Saturday, 28 February 2015

Santiago de Compostela - The Emergence and Development of a Medieval Cult

How to create something from nothing? Surely a question for a magician rather than a historical writer but, from time to time, history throws up examples of such achievements. In 750 AD Compostela, in Galicia, was an insignificant Visigothic settlement standing on Roman foundations, probably a village rather than a town. A hundred years later, it was the centre of a religious cult and a centre for pilgrimage, at least within its region.

Similar cults have emerged in much more recent times (that of Saint Bernadette at Lourdes, or of the Blessed Virgin Mary at Knock, for example) and, almost always, one or more charismatic individuals are involved. In the case of Compostela, there are several such individuals, but the first was Bishop Theodomir of Iria (died 847 AD). He it was that "authenticated" human remains found at Compostela (by a shepherd in some accounts, by a holy hermit in others) as being those of the Apostle James. He also notified Alonso II, the King of Asturias, who authorised the building of a church there. Charlemagne may or may not have visited shortly afterwards (supposedly guided by the stars, although a letter from Theodomir or Alonso may also have been involved).

Theodomir's church was burned to the ground by the forces (both Muslim and Christian) of Al-Mansur Ibn Ali Aamir, acting on orders from the Caliph of Cordoba. Theodomir's tomb was one of the very few elements that survived intact.

The tomb of Bishop Theodomir at Santiago de Compostela. Photo: Froaringus (licensed under GNU).

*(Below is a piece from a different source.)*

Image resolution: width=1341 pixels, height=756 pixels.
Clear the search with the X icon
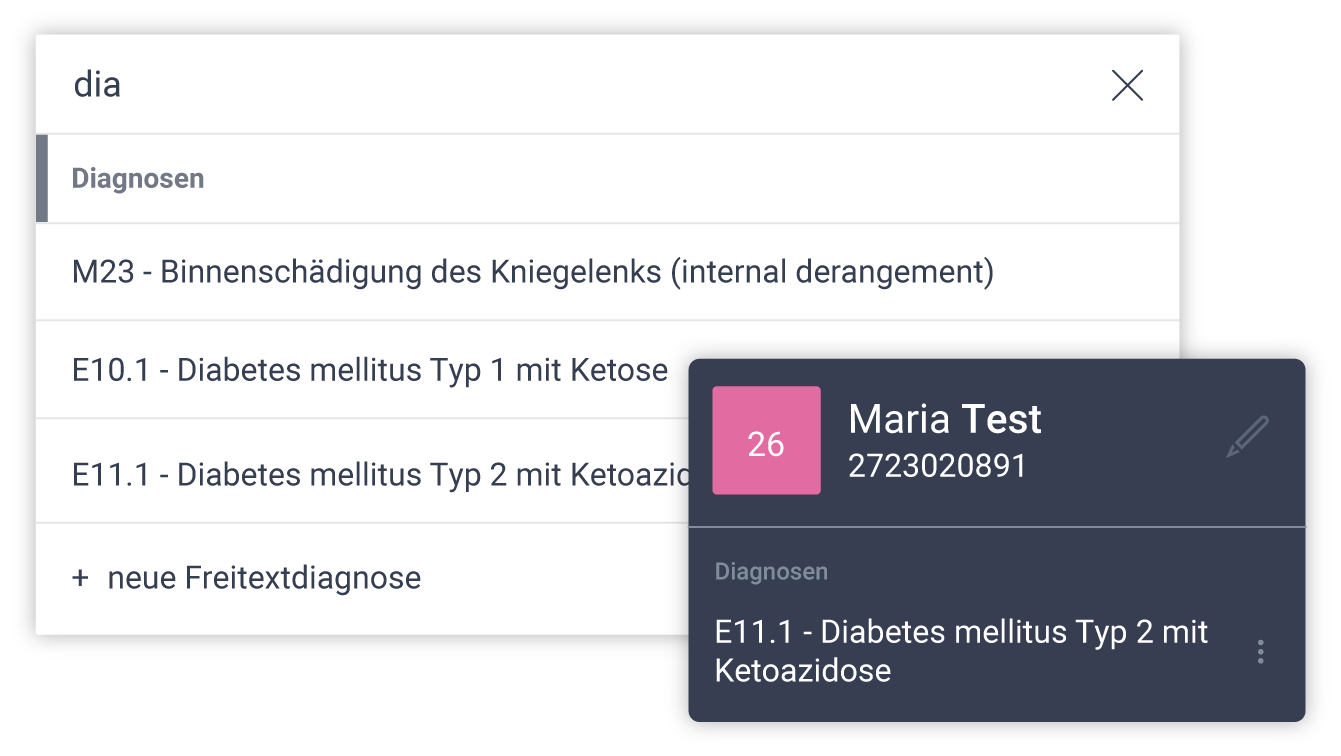click(1127, 86)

The construction of the present cathedral began in 1075, under Alfonso VI of  Castille. Construction was halted several times owing to a lack of funds. It was at this point, however, that the second charismatic figure in Compostela's history intervened. He was an ambitious priest named Diego Gelmirez (1069-1149), who persuaded Pope Callixtus II to elevate Compostela to episcopal and, later, archiepiscopal status. Gelmirez himself became the second bishop (his predecessor having died after only a year in office) and the first Archbishop.

Diego Gelmirez, from the 13th Century Tumbo de Toxosoutos. Photo: Braracaugustana (licensed under CCA).

The Romanesque cathedral was built by two architects named Bernard (it is not certain that they were related, but it seems likely that they were father and son), and the Portico da Gloria, one of the masterpieces of the European Romanesque, was added, in 1188, by one Master Mateo.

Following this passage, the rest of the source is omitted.